### TEXTE DONNÉ:
▶

Aux villageois.
Je passe mon temps à restaurer d’anciens textes qui ont été maltraités en passant de l’ancien au nouveau blog. Il y en a quelques centaines. Ne vous étonnez pas d’avoir déjà rencontré celui-ci dans un coin des « Choses de la vie »… Je raconte ce que certains appellent vieilleries pour garder une mémoire du passé de mon village, c’est cadeau pour les lévianais.
J’ignore d’où lui venait ce surnom d’évêque (vescu=évêque). Le sobriquet lui collait à merveille, il régnait sur son « évêché » avec une autorité naturelle et un calme olympien. On allait dans son bar comme d’autres se rendaient chez Laurette.
Sa gentillesse légendaire forçait le respect, de la sorte, personne n’osait lui adresser un mot de travers. C’était impossible et sans objet. Sa probité, sa douceur, sa bonté auraient désarmé le plus extravagant d’entre tous.
Je l’ai vu quelques fois en colère mais sa colère était apaisante et cette antinomie annihilait toute velléité d’opposition. Rien n’était feint ou recherché lorsqu’il fallait se montrer autoritaire. Tout en ipséité*, il exprimait sa manière d’être et cela suffisait.
Pourtant, il ne devait pas être facile de tenir un bar comme « Le Progrès ». Il y passait beaucoup de monde durant l’année et devenait, en été, le rendez-vous des « enfants sans soucis » *( hymne villageois) égaillés aux quatre coins de Paris ou de Marseille. Couché tard et levé tôt, on se demandait comment il pouvait tenir la cadence.

◀

### ENTRÉES DE L'EXERCICE:
▶

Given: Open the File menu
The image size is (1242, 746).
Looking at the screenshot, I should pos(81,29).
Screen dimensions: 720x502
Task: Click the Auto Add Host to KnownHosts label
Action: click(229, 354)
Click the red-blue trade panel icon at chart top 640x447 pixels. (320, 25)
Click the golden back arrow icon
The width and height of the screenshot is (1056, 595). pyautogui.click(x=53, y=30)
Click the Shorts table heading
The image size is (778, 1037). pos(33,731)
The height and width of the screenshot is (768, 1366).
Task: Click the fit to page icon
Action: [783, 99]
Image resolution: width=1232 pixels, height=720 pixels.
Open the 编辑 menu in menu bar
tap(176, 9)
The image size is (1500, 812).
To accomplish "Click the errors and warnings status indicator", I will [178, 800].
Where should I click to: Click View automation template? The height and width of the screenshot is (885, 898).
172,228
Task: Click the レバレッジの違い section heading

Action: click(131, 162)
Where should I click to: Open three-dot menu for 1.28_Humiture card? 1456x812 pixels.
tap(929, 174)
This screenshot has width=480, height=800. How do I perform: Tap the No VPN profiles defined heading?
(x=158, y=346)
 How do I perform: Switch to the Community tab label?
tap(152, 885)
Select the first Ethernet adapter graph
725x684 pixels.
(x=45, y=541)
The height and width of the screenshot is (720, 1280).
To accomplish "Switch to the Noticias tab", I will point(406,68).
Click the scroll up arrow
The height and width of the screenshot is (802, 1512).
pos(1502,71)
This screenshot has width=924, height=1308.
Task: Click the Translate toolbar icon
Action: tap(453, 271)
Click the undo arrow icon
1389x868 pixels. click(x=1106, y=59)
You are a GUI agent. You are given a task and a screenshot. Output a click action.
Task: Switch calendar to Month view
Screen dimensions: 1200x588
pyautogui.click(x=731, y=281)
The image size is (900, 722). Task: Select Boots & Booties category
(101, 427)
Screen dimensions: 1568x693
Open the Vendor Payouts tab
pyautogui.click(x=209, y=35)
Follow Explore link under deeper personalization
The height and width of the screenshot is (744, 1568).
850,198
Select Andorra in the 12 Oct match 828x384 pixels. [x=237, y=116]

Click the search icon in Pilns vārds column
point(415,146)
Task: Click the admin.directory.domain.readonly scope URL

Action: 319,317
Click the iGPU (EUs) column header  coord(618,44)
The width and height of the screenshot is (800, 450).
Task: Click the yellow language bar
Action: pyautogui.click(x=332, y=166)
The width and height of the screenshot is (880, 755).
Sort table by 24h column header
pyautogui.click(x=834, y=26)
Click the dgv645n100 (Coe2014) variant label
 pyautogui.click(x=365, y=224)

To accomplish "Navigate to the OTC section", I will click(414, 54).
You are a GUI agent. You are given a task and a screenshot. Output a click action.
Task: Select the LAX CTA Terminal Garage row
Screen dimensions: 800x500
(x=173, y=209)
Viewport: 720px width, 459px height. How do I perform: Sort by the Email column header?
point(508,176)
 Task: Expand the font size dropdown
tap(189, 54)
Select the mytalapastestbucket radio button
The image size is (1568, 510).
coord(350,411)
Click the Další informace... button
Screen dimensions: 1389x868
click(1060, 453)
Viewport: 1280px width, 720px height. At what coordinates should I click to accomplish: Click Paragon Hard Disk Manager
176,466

◀

### CONSIGNES ÉCRITES:
**1)** Résumez le texte donné en deux phrases.
**2)** Reproduisez fidèlement la partie des entrées qui commence à leur toute première ligne et se termine par la ligne contenant « (x=45, y=541) », ces deux lignes comprises.

### RÉPONSES COMPLÈTES:
**1)** Ce récit fait partie d'anciens textes restaurés après avoir été maltraités lors du passage de l'ancien au nouveau blog, et il vise à garder une mémoire du passé du village. Il évoque un homme surnommé l'évêque, qui régnait sur son bar « Le Progrès » avec une autorité naturelle et un calme olympien, dont la gentillesse et la douceur forçaient le respect, et qui, couché tard et levé tôt, accueillait beaucoup de monde, surtout en été.

**2)**
Given: Open the File menu
The image size is (1242, 746).
Looking at the screenshot, I should pos(81,29).
Screen dimensions: 720x502
Task: Click the Auto Add Host to KnownHosts label
Action: click(229, 354)
Click the red-blue trade panel icon at chart top 640x447 pixels. (320, 25)
Click the golden back arrow icon
The width and height of the screenshot is (1056, 595). pyautogui.click(x=53, y=30)
Click the Shorts table heading
The image size is (778, 1037). pos(33,731)
The height and width of the screenshot is (768, 1366).
Task: Click the fit to page icon
Action: [783, 99]
Image resolution: width=1232 pixels, height=720 pixels.
Open the 编辑 menu in menu bar
tap(176, 9)
The image size is (1500, 812).
To accomplish "Click the errors and warnings status indicator", I will [178, 800].
Where should I click to: Click View automation template? The height and width of the screenshot is (885, 898).
172,228
Task: Click the レバレッジの違い section heading

Action: click(131, 162)
Where should I click to: Open three-dot menu for 1.28_Humiture card? 1456x812 pixels.
tap(929, 174)
This screenshot has width=480, height=800. How do I perform: Tap the No VPN profiles defined heading?
(x=158, y=346)
 How do I perform: Switch to the Community tab label?
tap(152, 885)
Select the first Ethernet adapter graph
725x684 pixels.
(x=45, y=541)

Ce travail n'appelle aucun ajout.